The issue of security failing to attract support from the c-suite and general acceptance from the general workforce is an issue that faces security managers internationally.
International 'Think-tank' discussions identified that communications is a common failing within the security field due to bias resulting from recruiting into security positions from Defence, Police etc. Many bring their 'Need-to-Know' bias with them that can be counterproductive to effective communication.
This principle has been misused over the years to produce silos of information, some of which restricts the work of security being promoted within an organisation, thus many within an organisation may be ignorant of the work and successes of corporate security teams. It has also resulted in policies being classified that restricts access, creating a potential legal issue.
Workplace resistance to security initiatives can also result due this lack of understanding of the role and work being carried out that would support security and safety of all managers, employees, contractors and visitors.
Organisation policies, including security policies, are critical to business operations so they should be generally available to all managers and the workforce. Where possible, corporate security policies should not be classified any higher than the lowest level of security clearance of employees within an organisation and preferably unclassified where possible, to ensure that all managers and employees have access to the information.
Policies may also be required to be used in evidence in court so must be framed in a manner that clearly states the expected standard and at a classification level that can allow it to be produced in a court of law.
Corporate security has a responsibility to ensure awareness of security policies is well understood throughout an organisation and must also understand that employees will learn through different methods and speed.
Outside of office workers such as workshops or offsite workers will require face-to-face programs whilst office/corporate employees have different considerations, taking into consideration different learning styles and culture. Some will learn through face-to-face security awareness programs that allow more questioning and after training conversations, some may require hands-on-style training or one-on-one learning, whilst others may be comfortable with short, sharp video or PowerPoint training programs, or online webinars.

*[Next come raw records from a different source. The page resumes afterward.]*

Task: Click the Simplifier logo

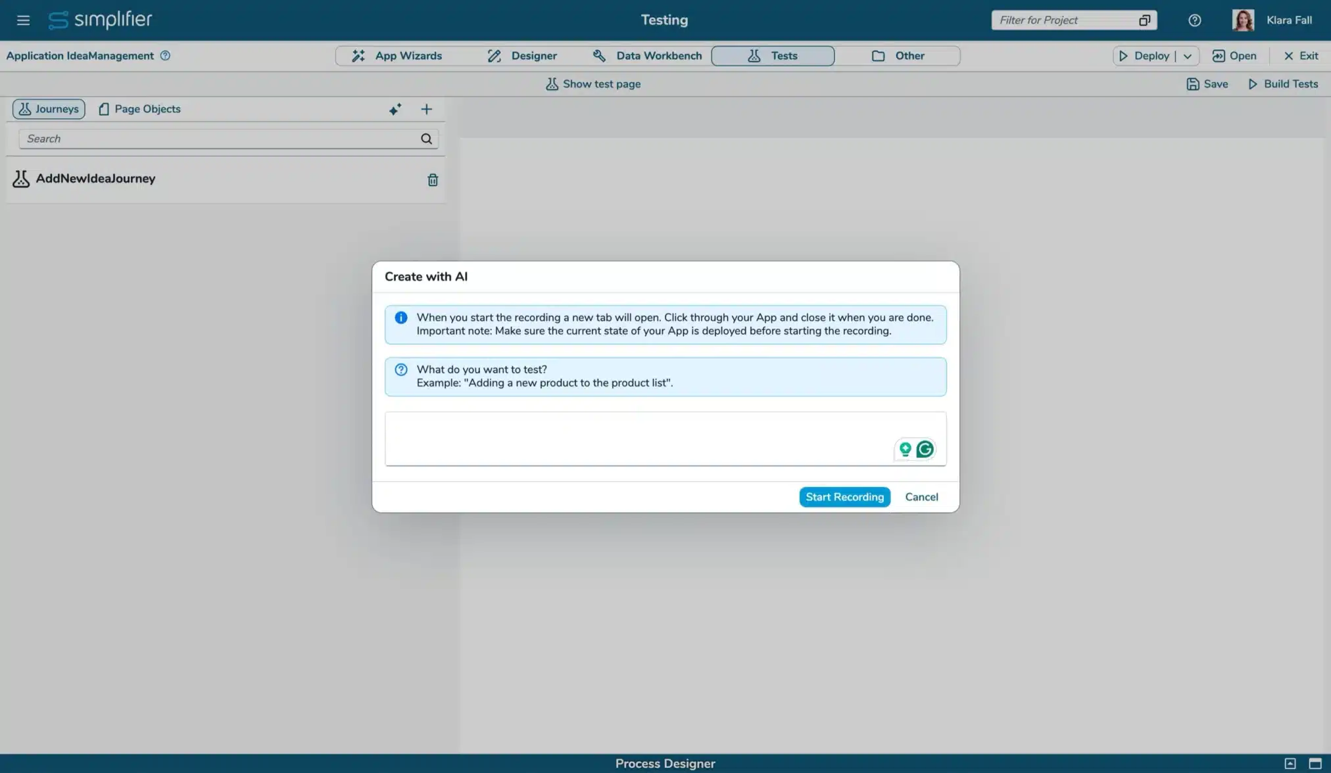Action: click(100, 20)
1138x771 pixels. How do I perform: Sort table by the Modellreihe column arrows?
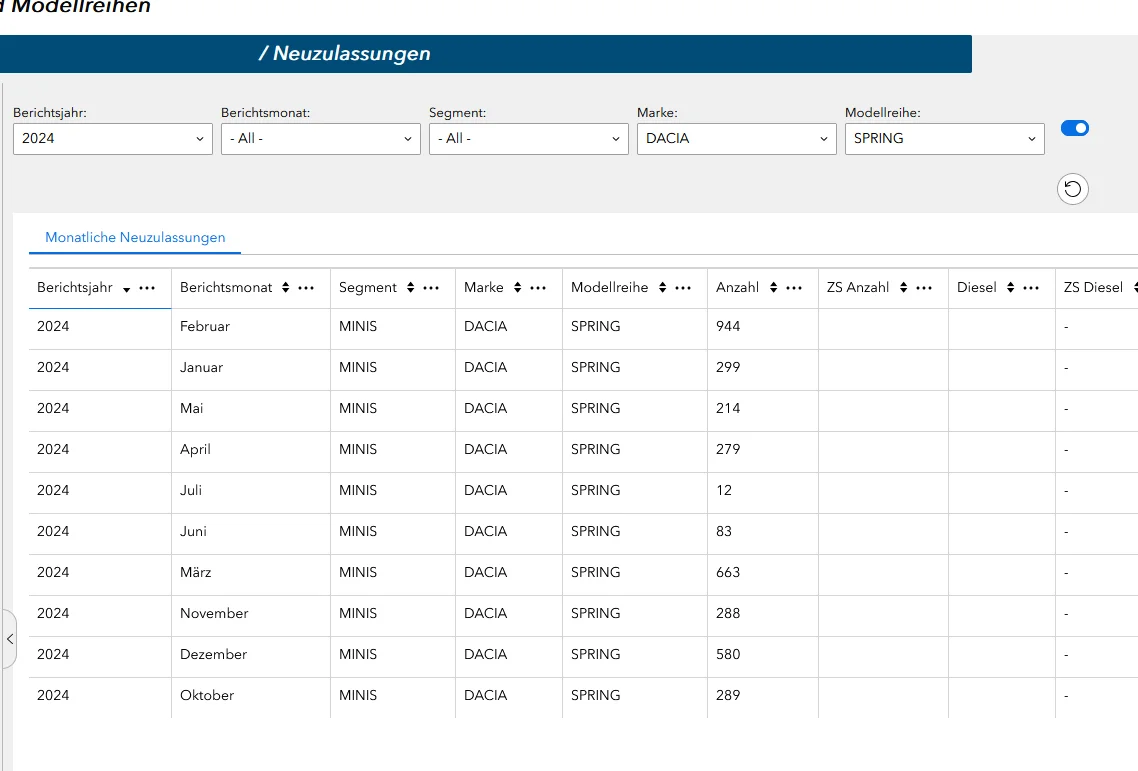[661, 288]
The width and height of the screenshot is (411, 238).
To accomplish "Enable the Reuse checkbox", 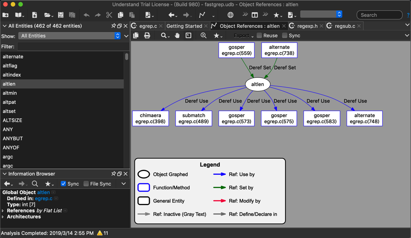I will pos(259,36).
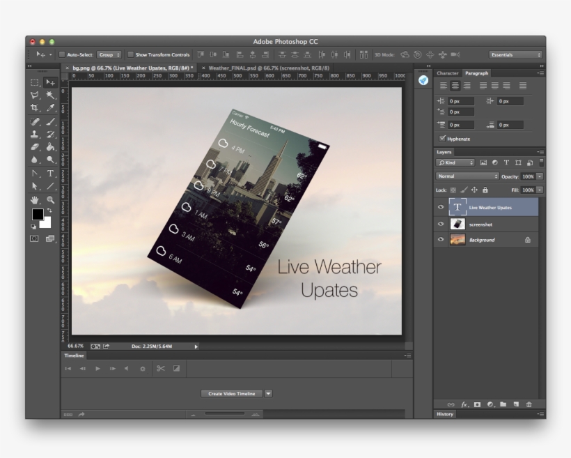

A powerful tool for many corporations is the Intranet webpage, where tailored security messages can be promulgated in a manner that is easily digested by management and office-based employees at all levels of the organisation. Clear, concise messages can be promulgated with links to more details and policy documents.

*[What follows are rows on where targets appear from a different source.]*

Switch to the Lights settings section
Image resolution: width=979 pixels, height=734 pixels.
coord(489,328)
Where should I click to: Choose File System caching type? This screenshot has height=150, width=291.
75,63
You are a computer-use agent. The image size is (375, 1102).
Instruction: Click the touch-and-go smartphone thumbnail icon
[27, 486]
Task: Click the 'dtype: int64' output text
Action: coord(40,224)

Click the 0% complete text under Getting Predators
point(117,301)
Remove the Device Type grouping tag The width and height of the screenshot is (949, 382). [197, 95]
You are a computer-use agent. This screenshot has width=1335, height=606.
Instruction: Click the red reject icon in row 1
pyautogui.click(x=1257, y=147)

Another tool is the corporate social media application. Messages should be designed to attract attention, be easily digested by the reader and provide factual information as a marketing strategy to maintain after-care in order to maintain security awareness throughout the organisation, throughout the year. Links can be provided to allow readers to explore more detail in policy documents etc.
Corporate security successes can be reviewed by specialists who are able to sanitize critical operational or legal issues to provide a good news story that can be shared amongst the organisation via internal social mefia, making the work of the security team relevant to the c-suite, managers and employees across the organisation. The aim being, to bring all members of the organisation together in support of a robust security culture.
These social media releases could be developed by the security and legal specialists and the corporate training team supported by an experienced marketing team member.
In summary, effective communication of policy is critical to ensuring everyone in an organisation understands the rules under which the organisation operates, and the standards expected to be met or exceeded through its managers and employees. Dissemination can be achieved through various mediums that best suit the organisation.